Markus Kröll lays milestones. No route is too far for the extreme mountain runner. The 45-year-old top athlete grew up in the Ziller Valley in the renowned “ewigen Jagdgründen”, a paradise for mountaineers. In 1990, he became the first Austrian Junior World Champion in mountain running, and since then his ambition has grown and grown. Today, he is one of the best. The down-to-earth champion has come third in the World Cup Mountain Running Grand Prix five times, won countless national titles and completed the Berliner Höhenweg, with its 95 kilometres and almost 14,000 altitude metres, in just 23 hours and 45 minutes – and that’s just a snapshot of his achievements. So how does it feel to run these amazing distances in such a short time? “First of all, you feel an inner peace and sense of satisfaction”, he explains.
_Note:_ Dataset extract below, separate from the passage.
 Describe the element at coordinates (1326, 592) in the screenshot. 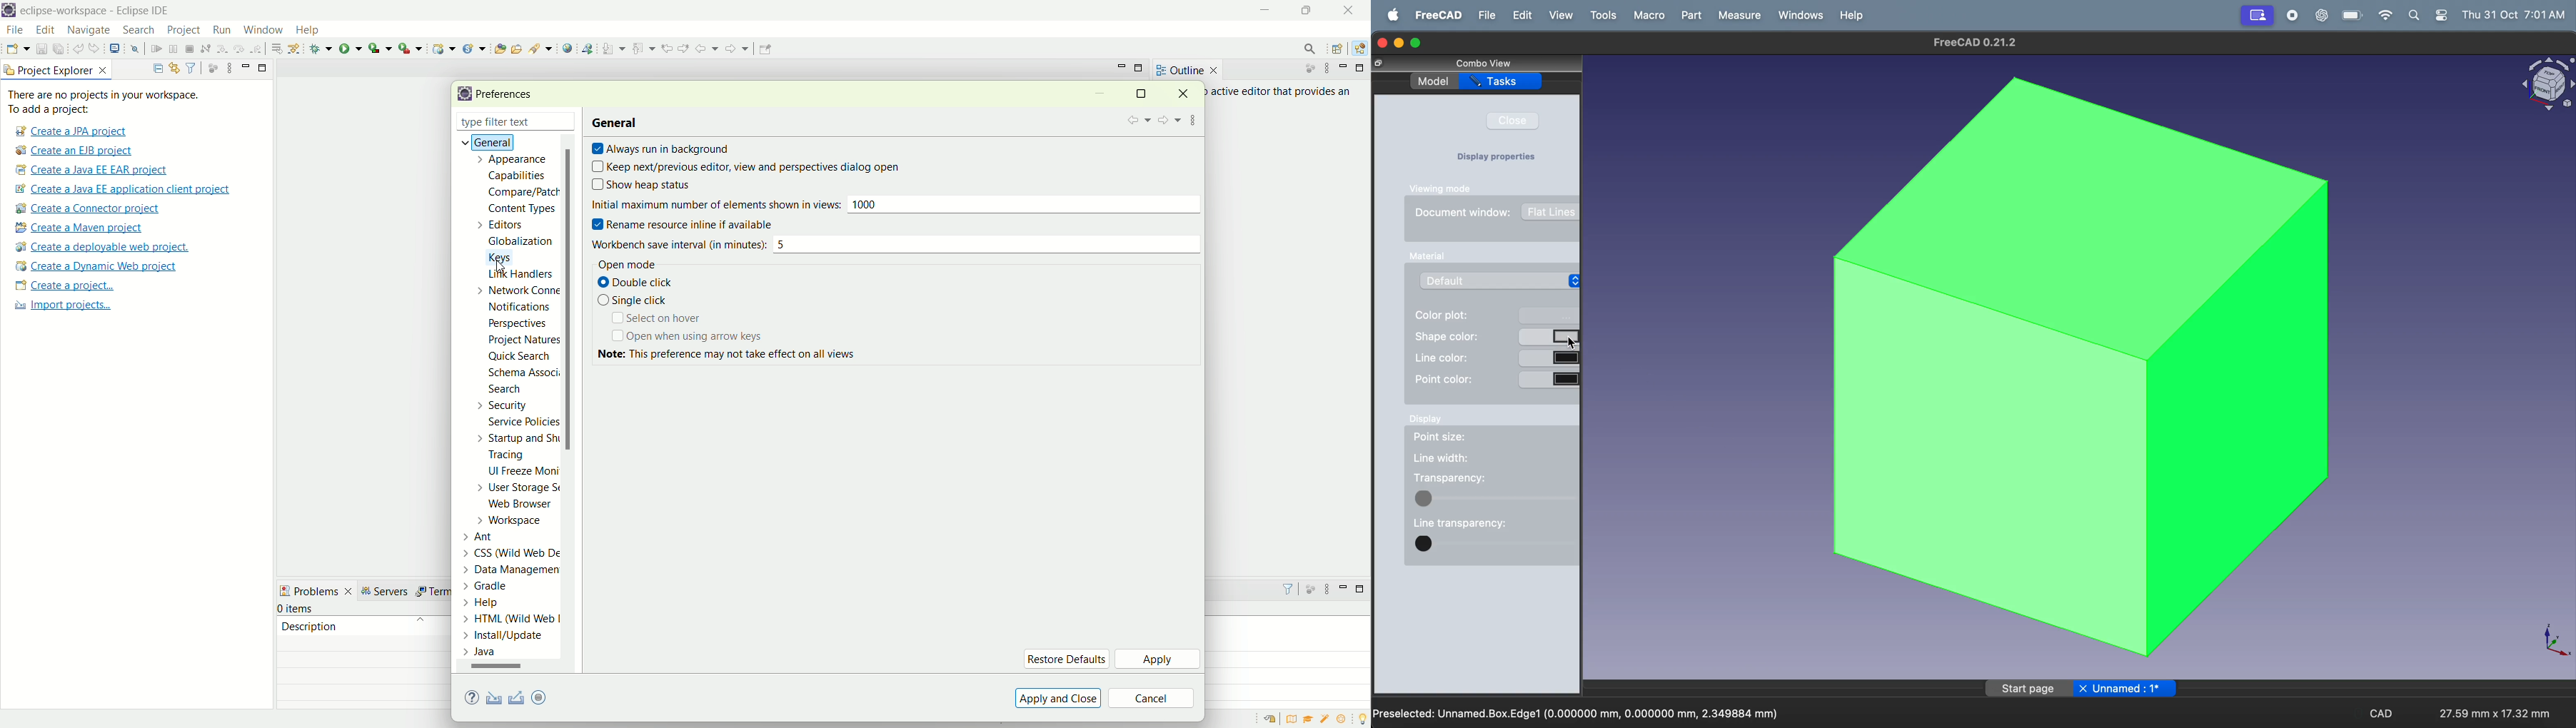

I see `view menu` at that location.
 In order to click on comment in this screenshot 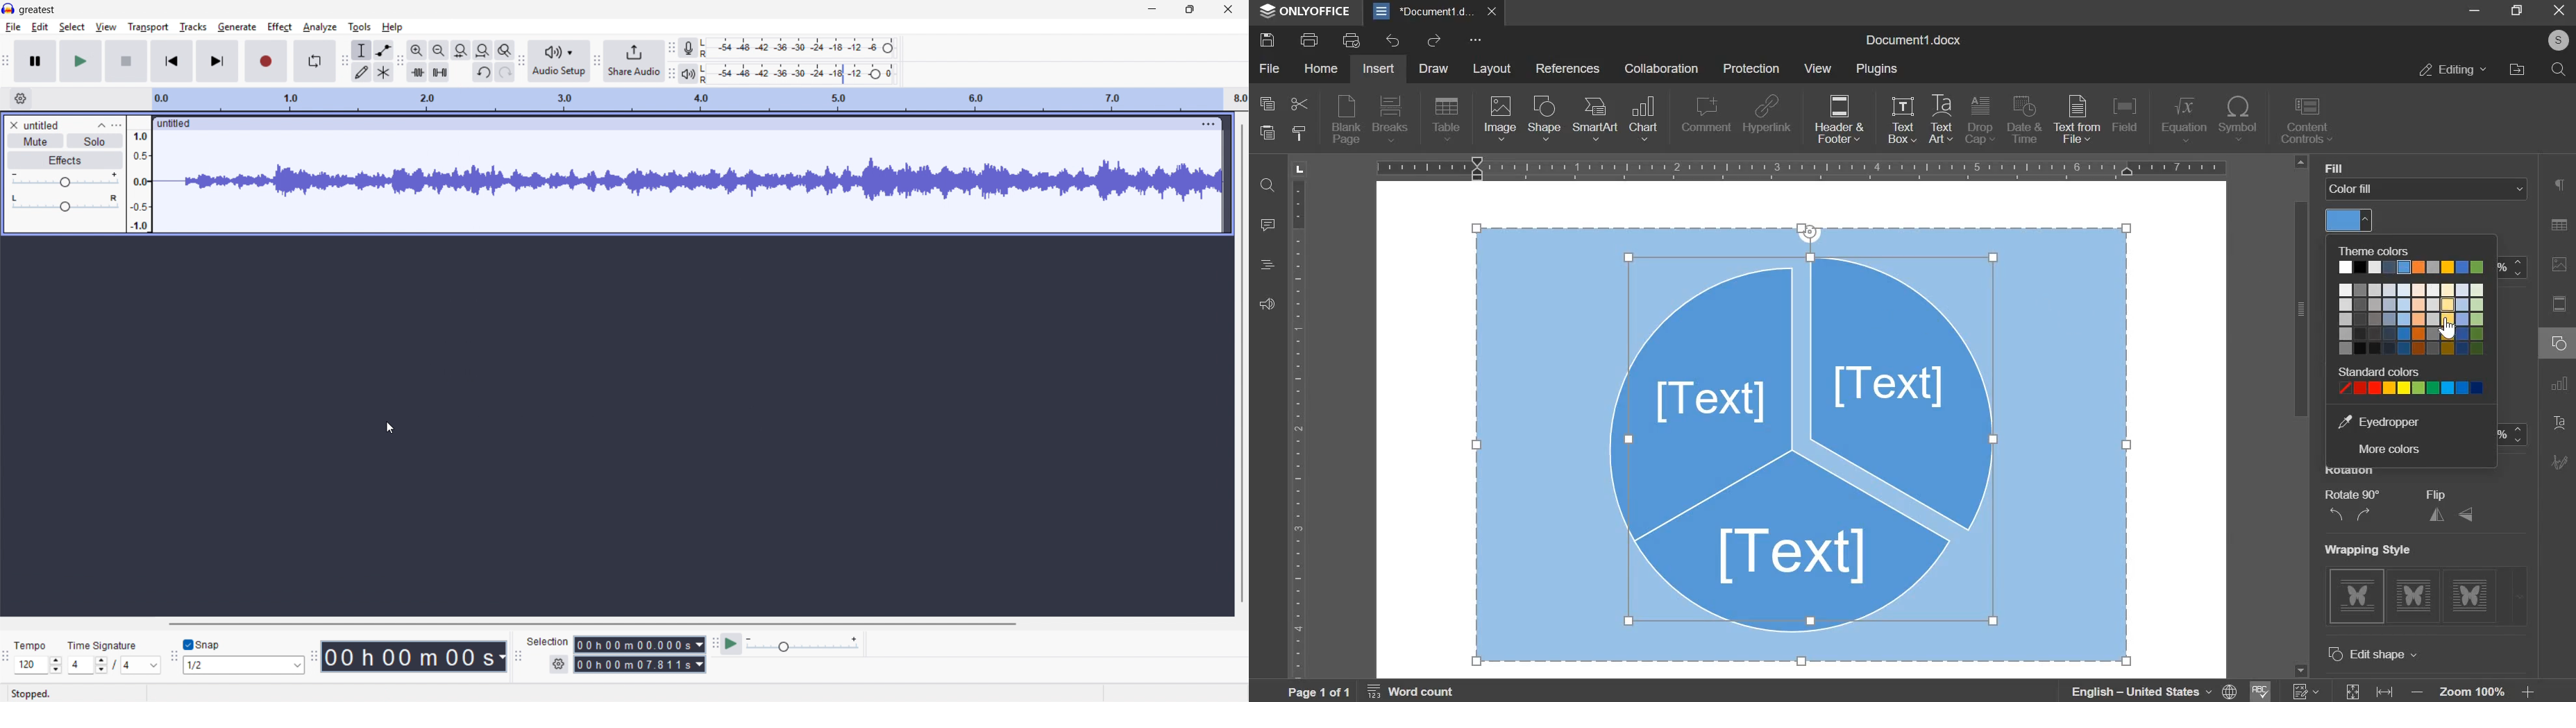, I will do `click(1705, 114)`.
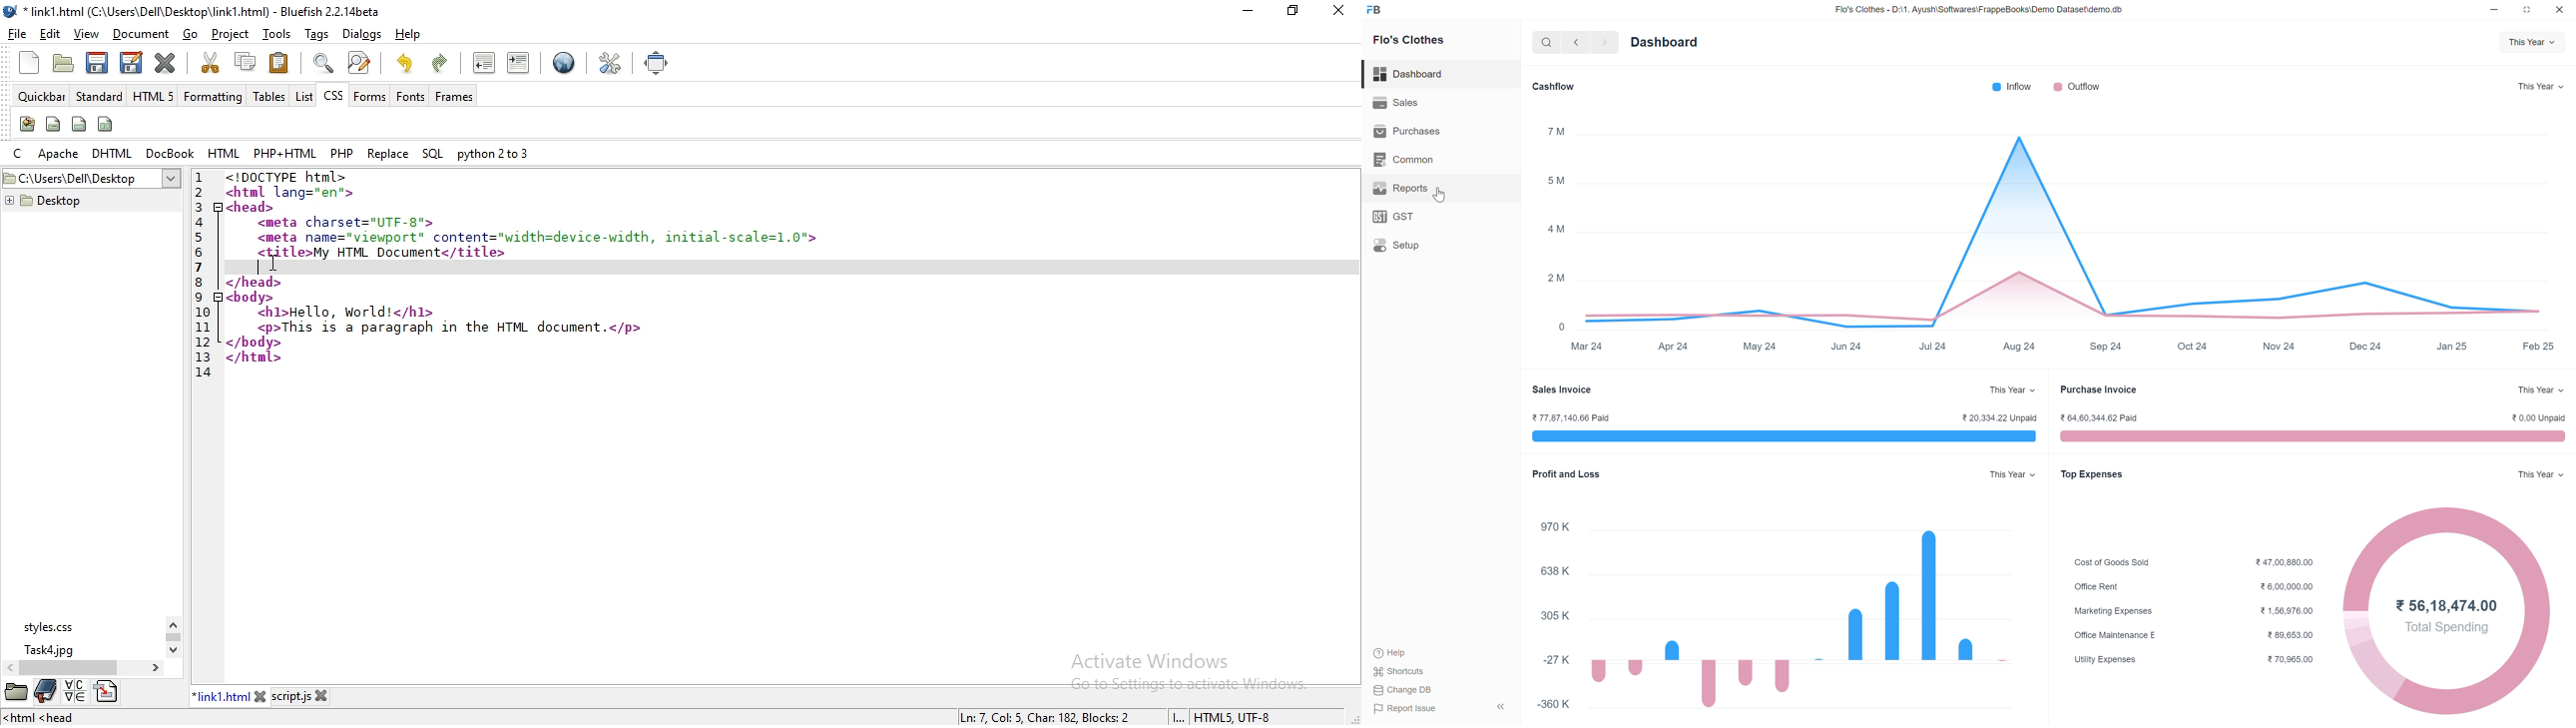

Markus Kröll wants to continue focussing on his sport for five more years. After that, whether he will devote all his time to his freelance work as a glider and conservator is doubtful. The 45-year-old needs to be on the move. “Sometimes I don’t feel like running, but this normally doesn’t last longer than two days and then I have to get active again.” He is motivated by a constant curiosity. He is a master of trying new things and setting himself new goals. “I would be really interested to find out how my body would react to really high altitudes such as 6000 or 7000 metres.” To realise his dreams, he trains every day. “Sometimes even twice a day. When I’m trying to build stamina, I will train for several hours a day”, he explains. During competition season he reduces the amount of training he does. He calls this his “active relaxation”. The concept of a complete break from sport is foreign to him. “I do stabilisation exercises and get massages, but it is very seldom that I completely rest. I would need to have an injury and, even then, it would be difficult.” In the past few years the 45-year-old has been dealing with some ruptured ligaments. He has also had a few broken bones. “But, up to now, everything has always mended well”, he jokes.
Training twice a day
In preparation for the running season, the top athlete often travels to Cape Town in January. While there he runs long runs: “40 kilometres in the morning and 30 kilometres in the afternoon.” Markus Kröll competes and wins. Not just in competitions, but also personally. His inquisitiveness always opens up new doors for him. “I am currently doing an instructor qualification in competition ski mountaineering. I’m really interested in learning new things.” Interestingly, Markus Kröll has never run a marathon. “Running around a city doesn’t interest me at all.” He prefers his terrain steep and stony. His motto: “certain things can’t be achieved in half a year,” so “be patient and have fun.”